[Dataset items]

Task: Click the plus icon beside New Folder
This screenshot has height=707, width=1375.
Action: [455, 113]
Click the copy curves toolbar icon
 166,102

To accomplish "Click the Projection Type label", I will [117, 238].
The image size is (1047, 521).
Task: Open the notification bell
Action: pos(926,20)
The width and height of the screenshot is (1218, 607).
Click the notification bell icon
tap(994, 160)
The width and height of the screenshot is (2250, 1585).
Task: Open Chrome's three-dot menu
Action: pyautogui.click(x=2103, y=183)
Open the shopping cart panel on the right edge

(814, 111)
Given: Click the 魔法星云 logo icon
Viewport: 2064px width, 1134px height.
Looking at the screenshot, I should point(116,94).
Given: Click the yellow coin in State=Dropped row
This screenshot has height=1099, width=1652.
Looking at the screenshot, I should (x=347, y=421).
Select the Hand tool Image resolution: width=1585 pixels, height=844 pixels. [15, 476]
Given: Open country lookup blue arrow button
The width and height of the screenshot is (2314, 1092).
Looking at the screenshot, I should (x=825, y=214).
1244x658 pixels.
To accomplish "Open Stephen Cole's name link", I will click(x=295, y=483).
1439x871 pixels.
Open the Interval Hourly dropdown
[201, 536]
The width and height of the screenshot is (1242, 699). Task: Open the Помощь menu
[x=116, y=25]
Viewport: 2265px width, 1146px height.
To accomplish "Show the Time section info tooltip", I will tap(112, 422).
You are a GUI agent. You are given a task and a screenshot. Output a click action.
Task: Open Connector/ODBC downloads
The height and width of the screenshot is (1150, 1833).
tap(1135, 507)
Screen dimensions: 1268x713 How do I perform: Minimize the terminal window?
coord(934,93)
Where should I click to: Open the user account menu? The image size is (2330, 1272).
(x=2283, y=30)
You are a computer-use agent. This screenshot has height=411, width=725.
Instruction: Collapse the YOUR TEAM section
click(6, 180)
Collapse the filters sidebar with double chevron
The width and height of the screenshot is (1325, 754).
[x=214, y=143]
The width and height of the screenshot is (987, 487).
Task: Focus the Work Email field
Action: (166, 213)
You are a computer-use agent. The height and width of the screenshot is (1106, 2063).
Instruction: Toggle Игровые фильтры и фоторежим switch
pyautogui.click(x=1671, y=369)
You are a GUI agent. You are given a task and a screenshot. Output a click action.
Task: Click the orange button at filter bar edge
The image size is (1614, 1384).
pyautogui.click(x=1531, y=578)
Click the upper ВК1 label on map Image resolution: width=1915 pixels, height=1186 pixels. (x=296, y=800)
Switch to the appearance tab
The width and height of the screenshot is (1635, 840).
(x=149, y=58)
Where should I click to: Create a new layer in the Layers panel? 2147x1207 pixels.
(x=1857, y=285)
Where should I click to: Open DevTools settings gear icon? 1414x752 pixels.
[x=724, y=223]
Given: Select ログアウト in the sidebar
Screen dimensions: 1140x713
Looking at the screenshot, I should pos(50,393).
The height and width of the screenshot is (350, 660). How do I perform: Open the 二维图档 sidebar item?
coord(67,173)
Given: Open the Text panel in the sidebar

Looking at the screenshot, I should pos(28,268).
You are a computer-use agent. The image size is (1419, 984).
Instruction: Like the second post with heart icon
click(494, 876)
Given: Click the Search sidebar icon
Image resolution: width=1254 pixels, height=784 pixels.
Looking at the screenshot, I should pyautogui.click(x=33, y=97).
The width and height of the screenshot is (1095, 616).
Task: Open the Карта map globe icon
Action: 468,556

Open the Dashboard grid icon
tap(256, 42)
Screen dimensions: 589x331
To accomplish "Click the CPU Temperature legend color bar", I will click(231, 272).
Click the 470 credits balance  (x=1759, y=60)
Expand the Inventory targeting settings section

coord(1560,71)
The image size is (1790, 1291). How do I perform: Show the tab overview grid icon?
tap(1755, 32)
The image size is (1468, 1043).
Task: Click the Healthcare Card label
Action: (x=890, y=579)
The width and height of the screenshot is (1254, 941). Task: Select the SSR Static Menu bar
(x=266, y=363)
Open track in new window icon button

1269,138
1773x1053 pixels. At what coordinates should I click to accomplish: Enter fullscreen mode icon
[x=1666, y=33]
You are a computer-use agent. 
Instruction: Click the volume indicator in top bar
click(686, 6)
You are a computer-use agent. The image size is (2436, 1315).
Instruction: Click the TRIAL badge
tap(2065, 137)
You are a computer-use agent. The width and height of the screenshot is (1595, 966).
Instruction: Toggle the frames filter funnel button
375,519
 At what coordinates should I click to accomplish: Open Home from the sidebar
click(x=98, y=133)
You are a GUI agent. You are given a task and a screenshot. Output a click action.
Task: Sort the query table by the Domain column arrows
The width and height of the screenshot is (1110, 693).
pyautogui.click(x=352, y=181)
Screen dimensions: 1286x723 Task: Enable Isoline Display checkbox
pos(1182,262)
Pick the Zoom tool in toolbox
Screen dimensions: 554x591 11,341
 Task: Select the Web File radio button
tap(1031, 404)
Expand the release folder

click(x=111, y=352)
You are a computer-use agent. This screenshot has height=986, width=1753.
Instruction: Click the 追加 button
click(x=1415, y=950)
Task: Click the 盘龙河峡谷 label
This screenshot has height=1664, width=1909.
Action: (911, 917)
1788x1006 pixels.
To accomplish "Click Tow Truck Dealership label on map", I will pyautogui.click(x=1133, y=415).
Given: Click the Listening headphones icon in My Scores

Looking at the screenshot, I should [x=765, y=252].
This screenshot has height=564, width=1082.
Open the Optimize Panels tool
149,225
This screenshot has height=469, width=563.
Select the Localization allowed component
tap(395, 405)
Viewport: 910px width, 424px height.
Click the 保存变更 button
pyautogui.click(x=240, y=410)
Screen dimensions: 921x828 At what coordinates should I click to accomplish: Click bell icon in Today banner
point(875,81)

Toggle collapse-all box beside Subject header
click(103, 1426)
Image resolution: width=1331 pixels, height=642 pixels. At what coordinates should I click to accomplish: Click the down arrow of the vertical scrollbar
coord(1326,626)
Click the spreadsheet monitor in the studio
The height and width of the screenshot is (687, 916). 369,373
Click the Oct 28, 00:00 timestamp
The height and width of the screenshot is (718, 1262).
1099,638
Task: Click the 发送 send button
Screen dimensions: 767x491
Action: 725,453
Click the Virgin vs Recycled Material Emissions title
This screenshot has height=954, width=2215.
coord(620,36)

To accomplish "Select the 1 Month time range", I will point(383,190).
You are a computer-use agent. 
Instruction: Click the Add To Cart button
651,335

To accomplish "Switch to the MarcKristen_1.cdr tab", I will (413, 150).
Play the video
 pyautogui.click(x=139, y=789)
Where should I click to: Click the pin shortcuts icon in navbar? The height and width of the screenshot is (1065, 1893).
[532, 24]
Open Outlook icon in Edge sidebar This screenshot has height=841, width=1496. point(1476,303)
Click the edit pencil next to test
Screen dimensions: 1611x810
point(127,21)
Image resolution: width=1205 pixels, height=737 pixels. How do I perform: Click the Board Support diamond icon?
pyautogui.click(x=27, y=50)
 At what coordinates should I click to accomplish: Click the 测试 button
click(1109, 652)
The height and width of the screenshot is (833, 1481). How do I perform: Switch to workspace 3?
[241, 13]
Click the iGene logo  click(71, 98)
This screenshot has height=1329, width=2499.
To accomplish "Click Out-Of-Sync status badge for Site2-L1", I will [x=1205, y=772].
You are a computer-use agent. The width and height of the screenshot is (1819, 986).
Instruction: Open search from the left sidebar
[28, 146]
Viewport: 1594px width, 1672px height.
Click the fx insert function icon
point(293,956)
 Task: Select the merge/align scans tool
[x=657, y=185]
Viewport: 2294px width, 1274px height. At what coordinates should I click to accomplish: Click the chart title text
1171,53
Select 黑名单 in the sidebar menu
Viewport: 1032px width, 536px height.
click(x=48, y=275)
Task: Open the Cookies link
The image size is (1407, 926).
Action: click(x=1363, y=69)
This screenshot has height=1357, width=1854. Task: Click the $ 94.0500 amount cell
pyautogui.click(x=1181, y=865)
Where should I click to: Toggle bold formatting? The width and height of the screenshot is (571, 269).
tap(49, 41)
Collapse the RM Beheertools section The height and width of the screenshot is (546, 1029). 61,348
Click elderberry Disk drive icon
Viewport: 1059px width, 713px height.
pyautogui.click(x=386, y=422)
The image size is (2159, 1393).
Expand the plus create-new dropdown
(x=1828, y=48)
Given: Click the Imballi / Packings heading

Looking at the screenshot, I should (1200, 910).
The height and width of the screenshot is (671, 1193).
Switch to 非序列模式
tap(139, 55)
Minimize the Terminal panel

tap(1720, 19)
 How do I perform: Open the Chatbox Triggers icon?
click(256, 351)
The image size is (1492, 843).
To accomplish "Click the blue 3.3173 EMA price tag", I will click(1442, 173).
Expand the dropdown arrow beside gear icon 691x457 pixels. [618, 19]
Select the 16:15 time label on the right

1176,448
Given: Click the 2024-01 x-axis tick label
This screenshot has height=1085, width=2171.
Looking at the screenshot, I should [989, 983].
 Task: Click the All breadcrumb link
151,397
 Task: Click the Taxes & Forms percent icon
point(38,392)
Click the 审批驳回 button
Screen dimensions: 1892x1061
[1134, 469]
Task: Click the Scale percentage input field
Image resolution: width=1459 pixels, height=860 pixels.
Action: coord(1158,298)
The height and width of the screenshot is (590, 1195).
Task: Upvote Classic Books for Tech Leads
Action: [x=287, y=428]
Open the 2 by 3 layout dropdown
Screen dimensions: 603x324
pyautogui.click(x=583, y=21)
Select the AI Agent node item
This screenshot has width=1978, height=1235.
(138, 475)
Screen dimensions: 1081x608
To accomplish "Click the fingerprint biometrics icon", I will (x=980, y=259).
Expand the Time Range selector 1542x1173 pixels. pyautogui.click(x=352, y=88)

## Work request
Return only the part of the records above that opens with the line containing "Task: Click the Taxes & Forms percent icon" and closes with the line containing "Screen dimensions: 1081x608", ends included.

## Output of the exercise
 Task: Click the Taxes & Forms percent icon
point(38,392)
Click the 审批驳回 button
Screen dimensions: 1892x1061
[1134, 469]
Task: Click the Scale percentage input field
Image resolution: width=1459 pixels, height=860 pixels.
Action: coord(1158,298)
The height and width of the screenshot is (590, 1195).
Task: Upvote Classic Books for Tech Leads
Action: [x=287, y=428]
Open the 2 by 3 layout dropdown
Screen dimensions: 603x324
pyautogui.click(x=583, y=21)
Select the AI Agent node item
This screenshot has width=1978, height=1235.
(138, 475)
Screen dimensions: 1081x608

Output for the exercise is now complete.